The word "Expert" may appear in some of the lines below. State how many lines contain it, and write only that number.

Collected data:
§ §
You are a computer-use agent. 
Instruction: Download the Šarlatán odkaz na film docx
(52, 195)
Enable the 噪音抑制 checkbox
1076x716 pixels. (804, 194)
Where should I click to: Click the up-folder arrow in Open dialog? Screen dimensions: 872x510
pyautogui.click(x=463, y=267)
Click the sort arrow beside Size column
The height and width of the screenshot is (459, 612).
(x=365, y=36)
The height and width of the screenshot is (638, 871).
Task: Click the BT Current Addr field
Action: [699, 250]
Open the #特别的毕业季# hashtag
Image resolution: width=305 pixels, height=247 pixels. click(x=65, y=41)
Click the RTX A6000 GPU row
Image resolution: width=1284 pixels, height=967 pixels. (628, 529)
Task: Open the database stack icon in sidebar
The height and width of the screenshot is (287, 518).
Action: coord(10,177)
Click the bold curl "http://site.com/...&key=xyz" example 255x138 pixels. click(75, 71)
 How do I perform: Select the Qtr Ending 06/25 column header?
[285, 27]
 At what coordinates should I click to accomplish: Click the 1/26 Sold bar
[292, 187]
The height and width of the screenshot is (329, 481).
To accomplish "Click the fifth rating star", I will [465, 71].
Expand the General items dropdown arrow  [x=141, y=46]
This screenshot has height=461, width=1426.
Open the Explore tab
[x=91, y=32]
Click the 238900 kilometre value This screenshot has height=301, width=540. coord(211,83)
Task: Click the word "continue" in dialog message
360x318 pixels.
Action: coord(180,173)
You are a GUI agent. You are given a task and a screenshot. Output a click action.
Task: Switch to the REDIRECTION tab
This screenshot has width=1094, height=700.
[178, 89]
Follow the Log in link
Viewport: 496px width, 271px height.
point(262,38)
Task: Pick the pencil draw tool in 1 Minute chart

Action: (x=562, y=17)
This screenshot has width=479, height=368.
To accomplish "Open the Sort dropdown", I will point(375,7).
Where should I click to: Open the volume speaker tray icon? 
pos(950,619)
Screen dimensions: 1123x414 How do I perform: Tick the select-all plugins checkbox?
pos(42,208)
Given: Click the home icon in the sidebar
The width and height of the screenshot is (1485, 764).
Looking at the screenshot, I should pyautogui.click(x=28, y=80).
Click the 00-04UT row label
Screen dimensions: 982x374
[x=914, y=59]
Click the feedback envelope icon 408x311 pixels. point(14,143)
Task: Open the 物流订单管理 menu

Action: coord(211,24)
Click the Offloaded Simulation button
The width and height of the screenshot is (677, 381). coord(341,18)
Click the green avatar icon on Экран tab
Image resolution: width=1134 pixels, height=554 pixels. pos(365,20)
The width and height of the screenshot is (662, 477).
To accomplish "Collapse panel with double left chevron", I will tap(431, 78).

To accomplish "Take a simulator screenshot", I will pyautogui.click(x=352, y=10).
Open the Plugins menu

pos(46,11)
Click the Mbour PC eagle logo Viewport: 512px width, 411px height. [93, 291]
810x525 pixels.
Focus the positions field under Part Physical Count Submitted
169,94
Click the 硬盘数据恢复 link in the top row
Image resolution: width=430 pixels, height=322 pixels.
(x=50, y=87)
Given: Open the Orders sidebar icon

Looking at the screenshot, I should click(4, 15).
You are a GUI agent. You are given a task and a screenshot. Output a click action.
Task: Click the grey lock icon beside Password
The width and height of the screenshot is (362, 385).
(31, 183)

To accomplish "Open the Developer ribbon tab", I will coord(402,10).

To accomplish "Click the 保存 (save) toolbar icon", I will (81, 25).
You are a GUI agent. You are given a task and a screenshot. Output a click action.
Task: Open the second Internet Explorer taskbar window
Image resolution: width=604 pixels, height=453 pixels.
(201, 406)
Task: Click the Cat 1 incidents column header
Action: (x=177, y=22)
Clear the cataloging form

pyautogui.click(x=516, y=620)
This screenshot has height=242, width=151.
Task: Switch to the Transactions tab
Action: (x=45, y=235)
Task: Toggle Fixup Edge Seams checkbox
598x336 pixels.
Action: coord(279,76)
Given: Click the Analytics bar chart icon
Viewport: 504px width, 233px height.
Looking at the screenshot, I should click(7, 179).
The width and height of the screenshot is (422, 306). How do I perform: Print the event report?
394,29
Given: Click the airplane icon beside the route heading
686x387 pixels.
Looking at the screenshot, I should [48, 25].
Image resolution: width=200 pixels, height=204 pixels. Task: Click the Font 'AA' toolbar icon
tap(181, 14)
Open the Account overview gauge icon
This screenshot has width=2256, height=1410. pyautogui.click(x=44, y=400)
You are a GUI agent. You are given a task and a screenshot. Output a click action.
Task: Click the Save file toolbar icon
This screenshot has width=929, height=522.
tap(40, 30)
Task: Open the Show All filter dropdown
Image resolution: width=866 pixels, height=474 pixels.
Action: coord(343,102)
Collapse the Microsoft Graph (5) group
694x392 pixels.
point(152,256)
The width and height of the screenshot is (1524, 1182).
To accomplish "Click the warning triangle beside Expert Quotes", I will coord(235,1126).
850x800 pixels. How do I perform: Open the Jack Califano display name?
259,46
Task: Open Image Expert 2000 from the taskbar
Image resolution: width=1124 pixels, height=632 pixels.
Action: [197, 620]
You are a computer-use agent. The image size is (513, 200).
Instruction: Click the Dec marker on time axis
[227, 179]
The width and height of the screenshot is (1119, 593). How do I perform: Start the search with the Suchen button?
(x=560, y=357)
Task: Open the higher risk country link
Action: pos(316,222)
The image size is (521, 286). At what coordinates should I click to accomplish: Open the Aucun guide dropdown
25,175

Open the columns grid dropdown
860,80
§ §
> **Response to this task**
2